Collected data entries:

····················

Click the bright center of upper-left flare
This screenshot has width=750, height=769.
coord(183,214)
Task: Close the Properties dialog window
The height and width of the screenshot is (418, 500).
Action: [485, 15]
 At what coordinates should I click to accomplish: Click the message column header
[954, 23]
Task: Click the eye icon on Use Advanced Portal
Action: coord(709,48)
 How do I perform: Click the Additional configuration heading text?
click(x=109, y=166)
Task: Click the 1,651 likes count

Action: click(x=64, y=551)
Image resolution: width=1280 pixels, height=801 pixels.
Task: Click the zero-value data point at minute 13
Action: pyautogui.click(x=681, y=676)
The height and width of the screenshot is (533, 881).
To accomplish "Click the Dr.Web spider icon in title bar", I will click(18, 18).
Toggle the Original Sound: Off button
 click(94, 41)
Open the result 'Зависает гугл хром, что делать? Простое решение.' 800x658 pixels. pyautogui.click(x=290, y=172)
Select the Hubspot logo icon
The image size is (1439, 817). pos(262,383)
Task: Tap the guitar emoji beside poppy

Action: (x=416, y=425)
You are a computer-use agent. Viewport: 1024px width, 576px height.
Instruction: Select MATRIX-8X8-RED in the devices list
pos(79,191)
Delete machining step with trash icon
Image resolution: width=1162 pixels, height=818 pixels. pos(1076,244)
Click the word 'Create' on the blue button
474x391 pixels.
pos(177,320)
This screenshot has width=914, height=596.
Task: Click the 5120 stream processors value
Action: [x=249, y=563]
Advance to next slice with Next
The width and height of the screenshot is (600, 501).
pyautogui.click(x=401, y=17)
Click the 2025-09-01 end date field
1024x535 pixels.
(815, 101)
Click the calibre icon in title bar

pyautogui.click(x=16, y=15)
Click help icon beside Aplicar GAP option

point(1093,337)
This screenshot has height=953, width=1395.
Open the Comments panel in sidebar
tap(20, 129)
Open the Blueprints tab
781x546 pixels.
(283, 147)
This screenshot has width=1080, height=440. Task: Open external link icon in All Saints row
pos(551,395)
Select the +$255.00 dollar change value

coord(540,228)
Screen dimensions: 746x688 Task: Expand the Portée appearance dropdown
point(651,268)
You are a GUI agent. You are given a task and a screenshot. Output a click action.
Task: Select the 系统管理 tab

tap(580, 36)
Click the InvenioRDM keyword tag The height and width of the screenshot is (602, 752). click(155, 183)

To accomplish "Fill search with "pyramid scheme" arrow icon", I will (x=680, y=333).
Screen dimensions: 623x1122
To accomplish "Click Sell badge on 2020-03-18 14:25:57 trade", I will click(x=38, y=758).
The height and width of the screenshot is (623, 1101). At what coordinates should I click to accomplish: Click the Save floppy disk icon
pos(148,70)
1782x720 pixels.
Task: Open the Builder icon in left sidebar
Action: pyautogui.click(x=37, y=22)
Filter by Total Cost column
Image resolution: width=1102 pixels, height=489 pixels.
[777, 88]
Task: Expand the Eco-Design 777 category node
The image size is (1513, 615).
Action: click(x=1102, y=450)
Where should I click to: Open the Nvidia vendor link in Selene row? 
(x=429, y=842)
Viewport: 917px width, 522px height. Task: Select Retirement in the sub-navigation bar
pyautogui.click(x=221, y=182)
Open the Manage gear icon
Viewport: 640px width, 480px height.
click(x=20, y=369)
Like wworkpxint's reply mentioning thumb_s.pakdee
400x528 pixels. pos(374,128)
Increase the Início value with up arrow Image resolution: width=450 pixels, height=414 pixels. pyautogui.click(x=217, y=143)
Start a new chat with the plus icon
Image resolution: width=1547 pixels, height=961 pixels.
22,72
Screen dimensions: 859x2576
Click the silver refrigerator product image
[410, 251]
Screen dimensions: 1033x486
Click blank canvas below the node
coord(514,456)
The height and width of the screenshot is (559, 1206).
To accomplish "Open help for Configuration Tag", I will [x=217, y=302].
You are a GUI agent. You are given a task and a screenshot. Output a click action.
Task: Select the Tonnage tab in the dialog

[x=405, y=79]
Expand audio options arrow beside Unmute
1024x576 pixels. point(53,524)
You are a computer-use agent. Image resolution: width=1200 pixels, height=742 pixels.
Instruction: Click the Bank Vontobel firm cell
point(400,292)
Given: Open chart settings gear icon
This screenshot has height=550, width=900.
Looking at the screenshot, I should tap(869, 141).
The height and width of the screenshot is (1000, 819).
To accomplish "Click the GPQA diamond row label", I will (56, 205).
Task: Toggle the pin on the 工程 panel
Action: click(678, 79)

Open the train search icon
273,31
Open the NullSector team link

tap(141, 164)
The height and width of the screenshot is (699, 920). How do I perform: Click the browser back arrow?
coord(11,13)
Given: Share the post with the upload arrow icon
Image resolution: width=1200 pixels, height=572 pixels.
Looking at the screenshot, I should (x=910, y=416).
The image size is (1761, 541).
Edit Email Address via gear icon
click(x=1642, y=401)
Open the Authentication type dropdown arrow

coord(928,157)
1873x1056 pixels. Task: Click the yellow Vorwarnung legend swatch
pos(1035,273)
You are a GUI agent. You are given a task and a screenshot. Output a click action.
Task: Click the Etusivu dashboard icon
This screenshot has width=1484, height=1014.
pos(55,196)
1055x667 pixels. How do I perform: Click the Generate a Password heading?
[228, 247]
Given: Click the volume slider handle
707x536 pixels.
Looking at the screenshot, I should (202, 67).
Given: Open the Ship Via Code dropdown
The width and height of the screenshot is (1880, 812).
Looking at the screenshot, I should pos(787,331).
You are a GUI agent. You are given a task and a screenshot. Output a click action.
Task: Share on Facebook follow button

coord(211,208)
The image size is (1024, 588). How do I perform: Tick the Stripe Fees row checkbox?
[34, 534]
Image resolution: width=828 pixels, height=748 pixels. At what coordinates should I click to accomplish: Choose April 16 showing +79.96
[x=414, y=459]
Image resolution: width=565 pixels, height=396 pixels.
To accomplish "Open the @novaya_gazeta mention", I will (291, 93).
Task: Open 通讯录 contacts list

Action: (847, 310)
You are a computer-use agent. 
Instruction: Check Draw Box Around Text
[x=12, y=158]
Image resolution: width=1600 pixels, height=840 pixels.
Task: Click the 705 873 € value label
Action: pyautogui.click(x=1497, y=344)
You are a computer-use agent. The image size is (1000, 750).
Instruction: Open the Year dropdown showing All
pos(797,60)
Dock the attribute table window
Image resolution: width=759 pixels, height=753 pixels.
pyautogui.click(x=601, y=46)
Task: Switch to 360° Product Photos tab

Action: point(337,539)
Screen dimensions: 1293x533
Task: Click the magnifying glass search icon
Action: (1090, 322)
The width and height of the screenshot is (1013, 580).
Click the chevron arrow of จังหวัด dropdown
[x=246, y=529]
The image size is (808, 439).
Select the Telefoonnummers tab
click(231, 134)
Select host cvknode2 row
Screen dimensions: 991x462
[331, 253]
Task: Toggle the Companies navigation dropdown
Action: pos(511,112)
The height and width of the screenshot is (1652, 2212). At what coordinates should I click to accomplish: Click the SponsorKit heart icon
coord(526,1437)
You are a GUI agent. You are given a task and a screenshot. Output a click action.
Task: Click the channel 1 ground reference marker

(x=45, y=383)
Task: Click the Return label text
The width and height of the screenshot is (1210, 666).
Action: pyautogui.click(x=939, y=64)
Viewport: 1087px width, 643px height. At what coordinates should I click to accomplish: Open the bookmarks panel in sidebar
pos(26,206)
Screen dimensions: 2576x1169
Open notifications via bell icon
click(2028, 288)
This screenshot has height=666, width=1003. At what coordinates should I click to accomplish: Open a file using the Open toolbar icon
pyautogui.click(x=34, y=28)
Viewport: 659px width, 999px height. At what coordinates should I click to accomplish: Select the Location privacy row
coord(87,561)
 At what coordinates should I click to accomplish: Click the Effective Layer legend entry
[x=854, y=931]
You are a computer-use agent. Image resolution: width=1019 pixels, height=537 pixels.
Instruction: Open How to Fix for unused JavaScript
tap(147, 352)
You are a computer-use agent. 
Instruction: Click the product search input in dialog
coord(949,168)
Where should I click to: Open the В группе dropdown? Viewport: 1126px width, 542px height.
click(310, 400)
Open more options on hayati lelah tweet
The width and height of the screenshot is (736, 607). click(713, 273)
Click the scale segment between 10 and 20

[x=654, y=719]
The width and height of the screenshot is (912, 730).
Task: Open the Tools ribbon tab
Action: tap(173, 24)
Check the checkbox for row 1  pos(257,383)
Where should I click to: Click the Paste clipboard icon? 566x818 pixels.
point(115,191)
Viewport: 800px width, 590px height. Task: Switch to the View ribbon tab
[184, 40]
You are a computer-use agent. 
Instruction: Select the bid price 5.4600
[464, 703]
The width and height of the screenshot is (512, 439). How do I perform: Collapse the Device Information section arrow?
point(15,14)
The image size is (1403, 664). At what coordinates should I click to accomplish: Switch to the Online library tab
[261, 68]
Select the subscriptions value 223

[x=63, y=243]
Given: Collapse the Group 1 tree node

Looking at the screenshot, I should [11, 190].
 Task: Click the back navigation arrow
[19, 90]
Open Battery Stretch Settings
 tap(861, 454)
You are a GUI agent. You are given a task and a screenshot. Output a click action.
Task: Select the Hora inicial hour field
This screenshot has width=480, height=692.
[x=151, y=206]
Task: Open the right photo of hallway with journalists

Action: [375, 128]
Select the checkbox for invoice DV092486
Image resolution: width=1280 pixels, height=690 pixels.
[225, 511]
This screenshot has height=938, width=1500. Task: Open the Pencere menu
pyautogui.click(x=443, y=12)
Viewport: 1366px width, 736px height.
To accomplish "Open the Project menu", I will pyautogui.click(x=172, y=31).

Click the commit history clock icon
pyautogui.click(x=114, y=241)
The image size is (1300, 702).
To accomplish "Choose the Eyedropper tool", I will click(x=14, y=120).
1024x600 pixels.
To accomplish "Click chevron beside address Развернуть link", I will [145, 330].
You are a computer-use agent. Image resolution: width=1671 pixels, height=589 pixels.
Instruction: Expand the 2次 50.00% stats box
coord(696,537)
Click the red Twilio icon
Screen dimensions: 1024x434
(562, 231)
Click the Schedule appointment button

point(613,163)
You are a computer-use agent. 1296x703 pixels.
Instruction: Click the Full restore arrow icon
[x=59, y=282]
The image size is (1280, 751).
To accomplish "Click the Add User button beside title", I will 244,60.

····················

Keeping every character as it is, restate the lines above that run from the line with "Where should I click to: Open the В" through the line with "Check the checkbox", both included, and nothing else.

Answer for this exercise:
Where should I click to: Open the В группе dropdown? Viewport: 1126px width, 542px height.
click(310, 400)
Open more options on hayati lelah tweet
The width and height of the screenshot is (736, 607). click(713, 273)
Click the scale segment between 10 and 20

[x=654, y=719]
The width and height of the screenshot is (912, 730).
Task: Open the Tools ribbon tab
Action: tap(173, 24)
Check the checkbox for row 1  pos(257,383)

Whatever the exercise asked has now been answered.